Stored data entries
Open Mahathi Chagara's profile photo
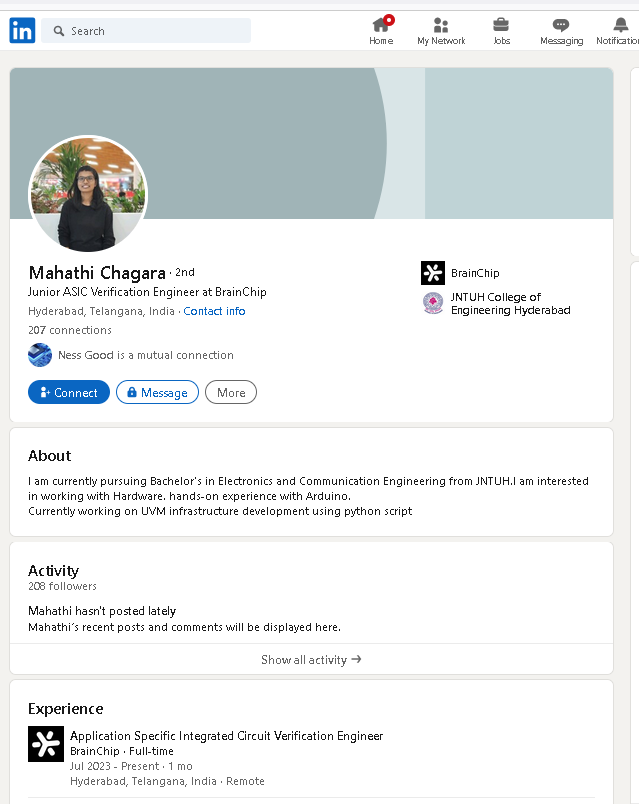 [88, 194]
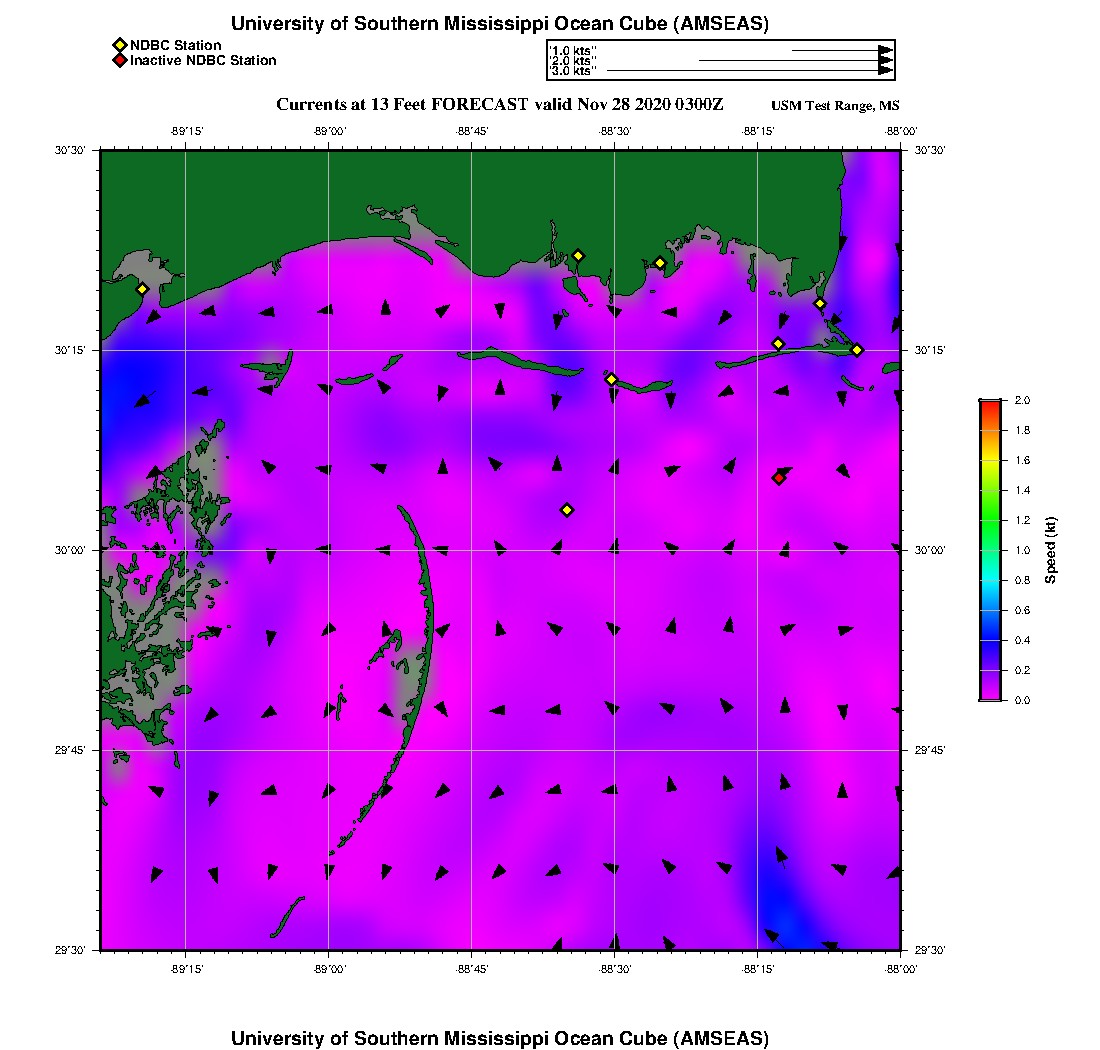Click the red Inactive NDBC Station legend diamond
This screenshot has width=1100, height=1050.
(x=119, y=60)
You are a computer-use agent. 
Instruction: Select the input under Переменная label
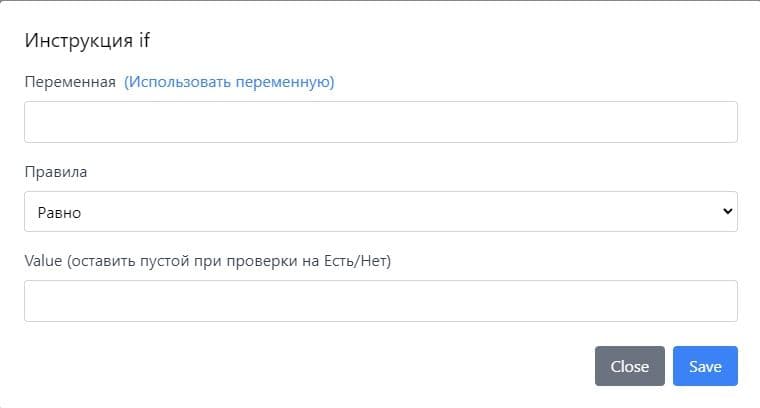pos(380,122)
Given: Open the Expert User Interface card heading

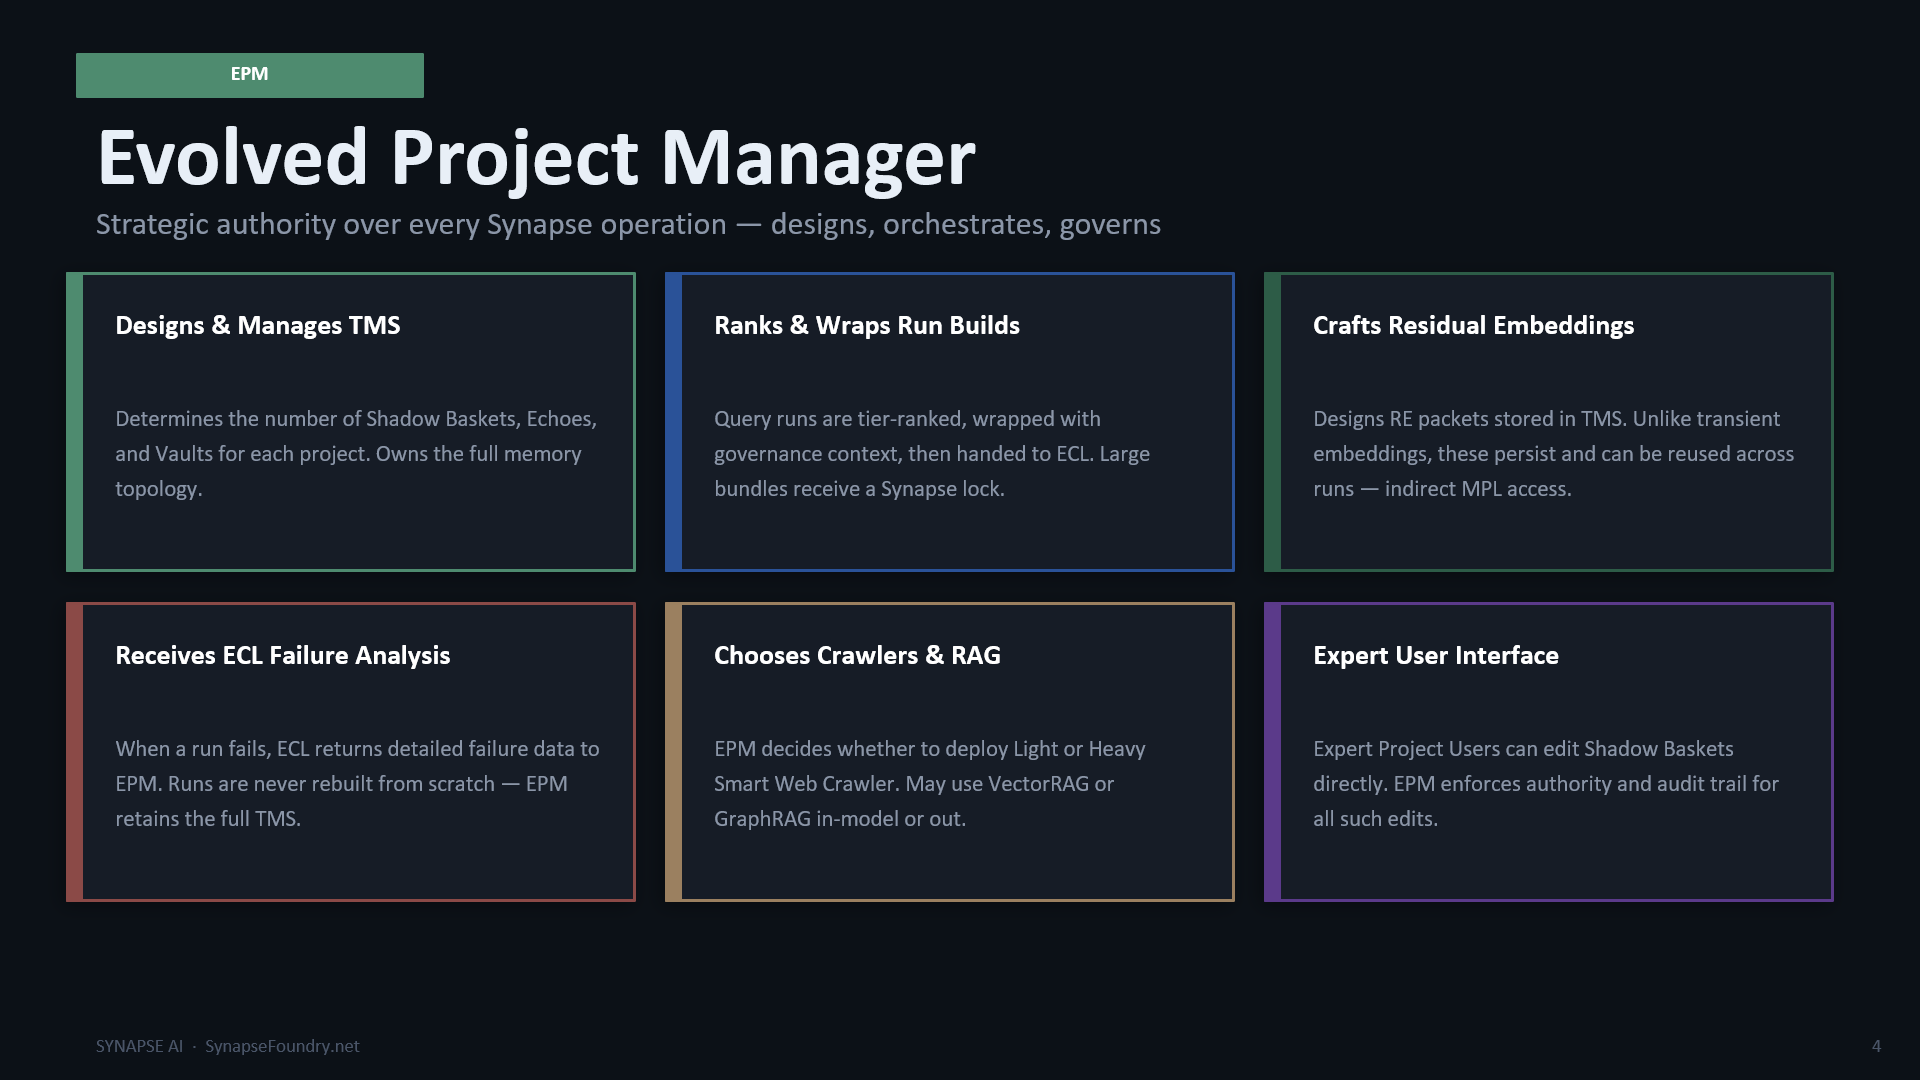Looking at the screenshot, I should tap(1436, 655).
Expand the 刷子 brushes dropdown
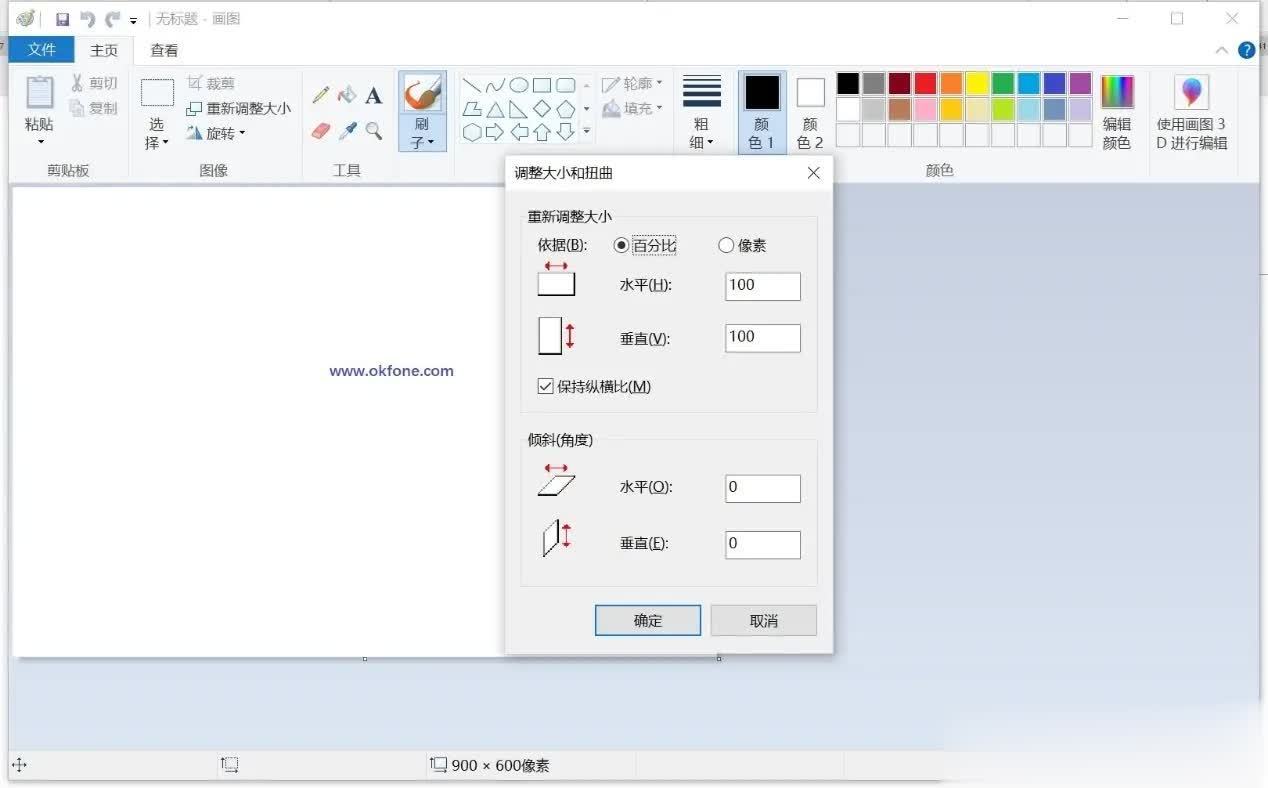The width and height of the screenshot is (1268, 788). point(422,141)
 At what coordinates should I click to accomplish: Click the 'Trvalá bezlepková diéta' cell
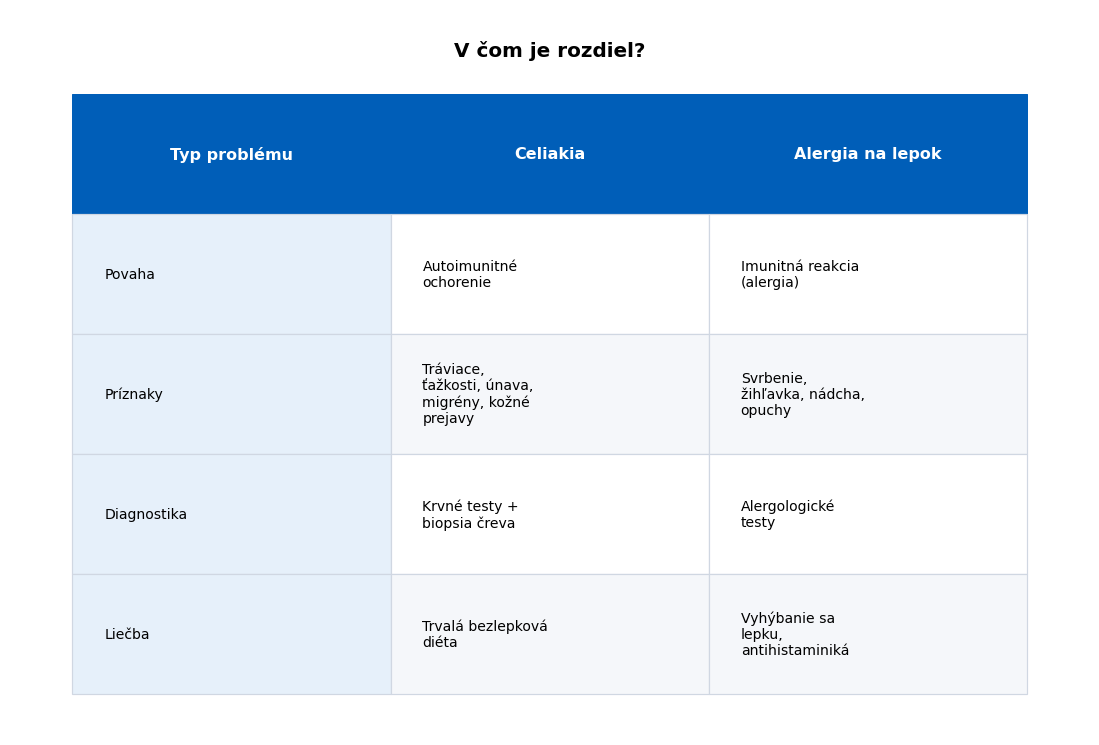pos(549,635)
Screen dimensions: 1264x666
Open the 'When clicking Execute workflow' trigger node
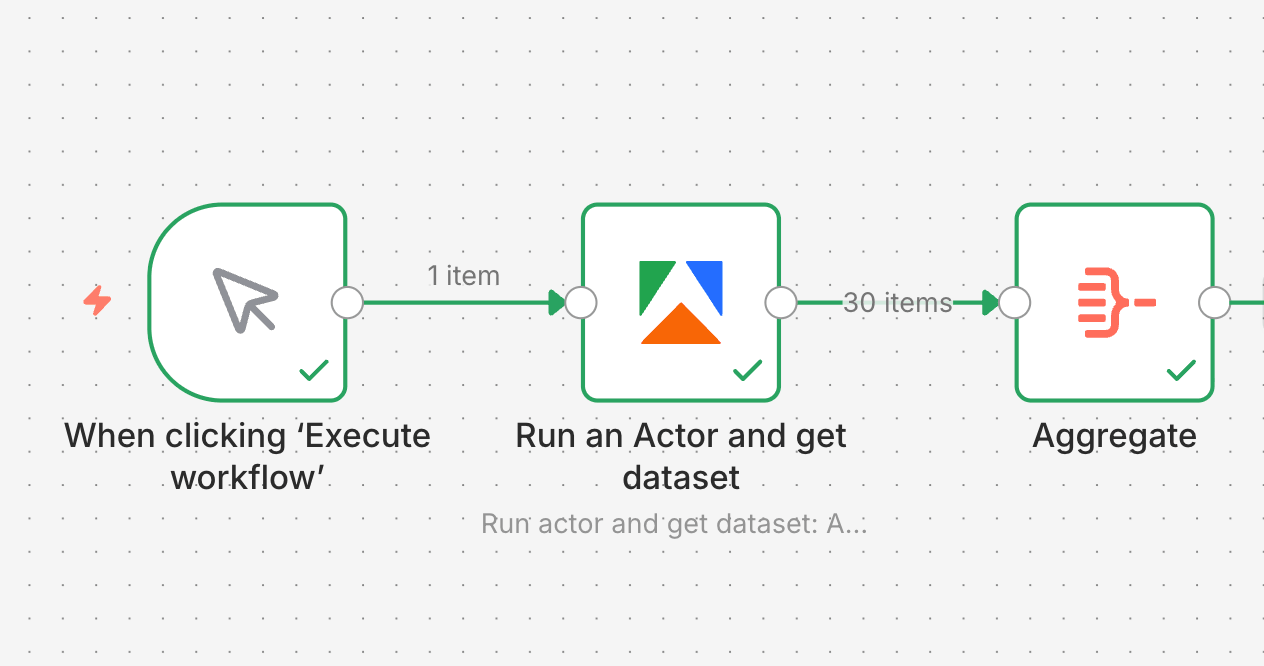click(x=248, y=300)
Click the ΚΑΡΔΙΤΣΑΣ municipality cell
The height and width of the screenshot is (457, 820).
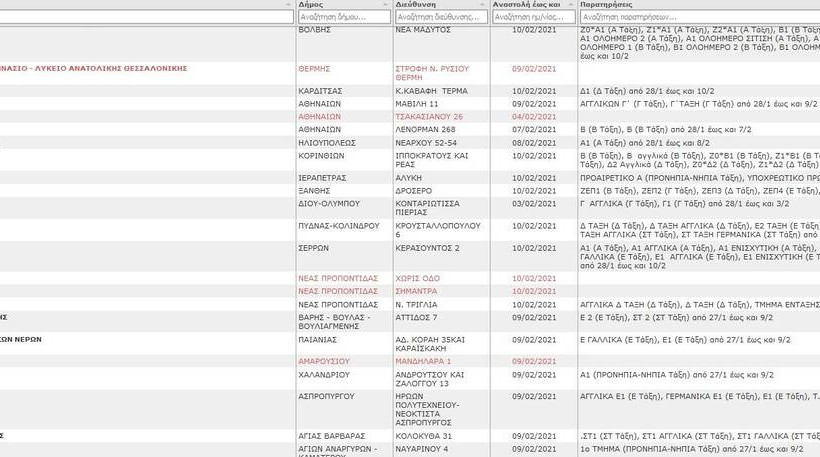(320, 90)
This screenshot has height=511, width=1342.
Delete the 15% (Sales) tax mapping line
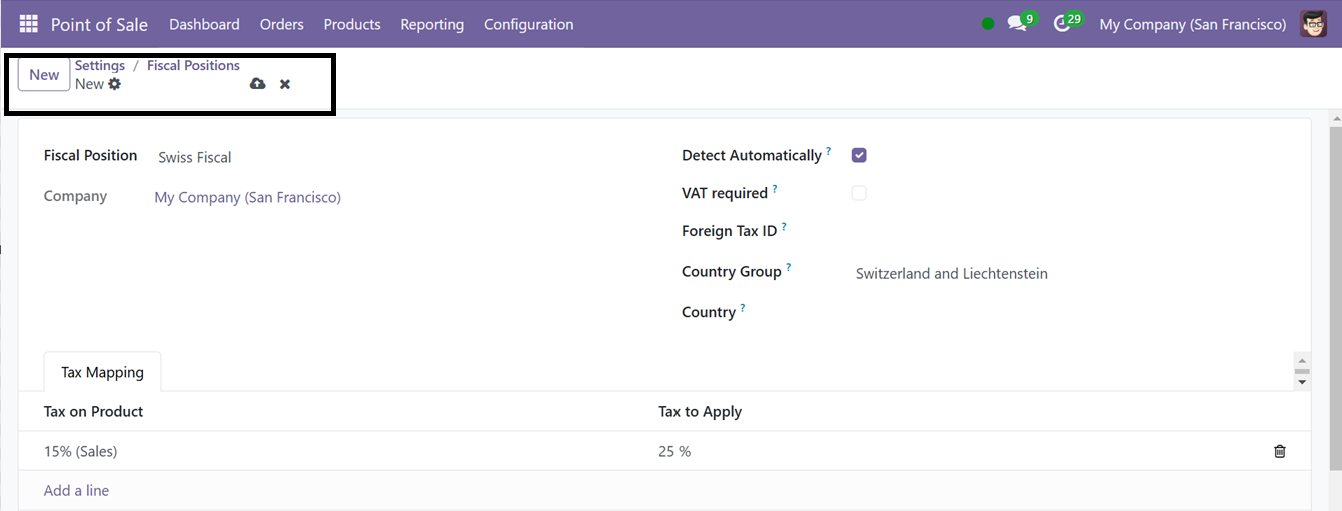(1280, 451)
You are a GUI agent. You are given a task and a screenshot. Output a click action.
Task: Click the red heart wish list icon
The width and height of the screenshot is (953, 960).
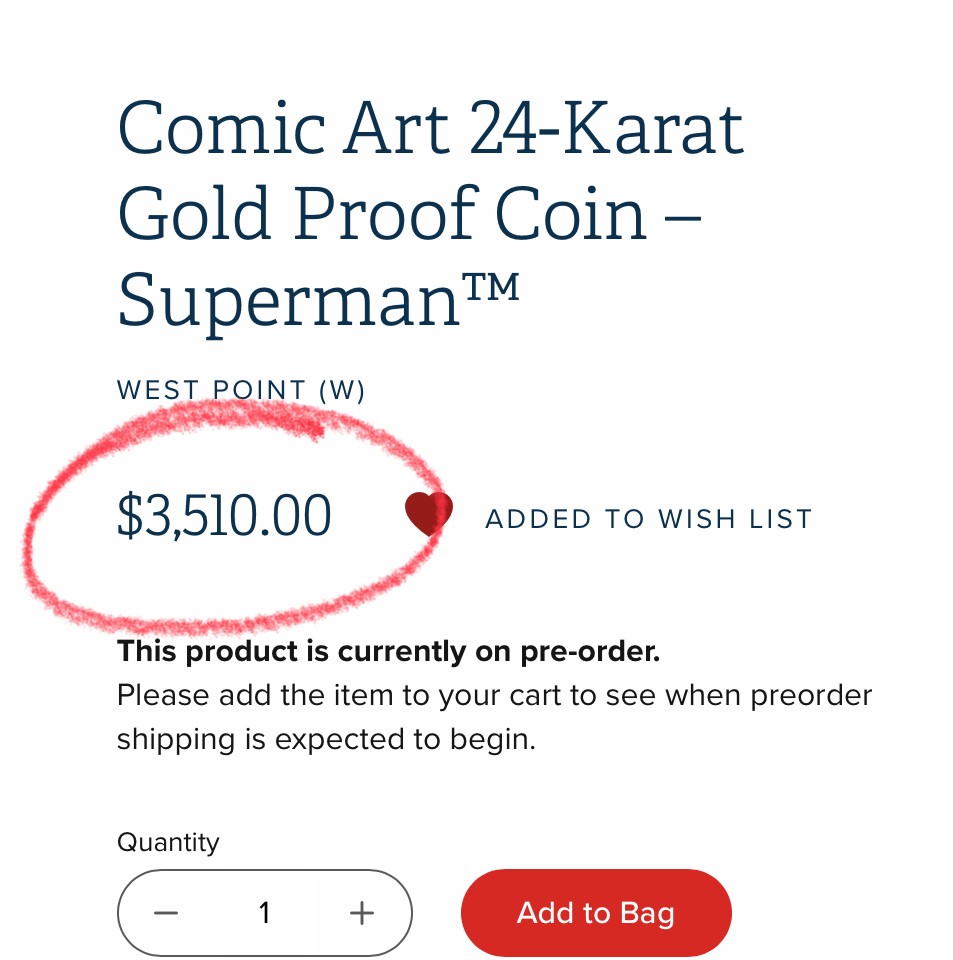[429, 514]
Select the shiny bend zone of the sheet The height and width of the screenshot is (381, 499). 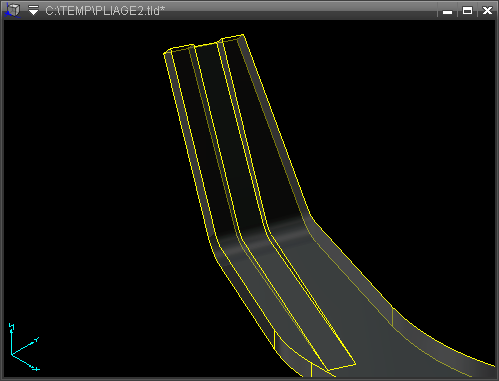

- **EXERCISE PROMPT**
A verbatim copy is needed of the lines running from the line with "The width and height of the screenshot is (953, 960)." to the end of the data above, both included. Keep the pictures out of it.

- **FINAL ANSWER**
The width and height of the screenshot is (953, 960).
[429, 514]
Select the shiny bend zone of the sheet The height and width of the screenshot is (381, 499). 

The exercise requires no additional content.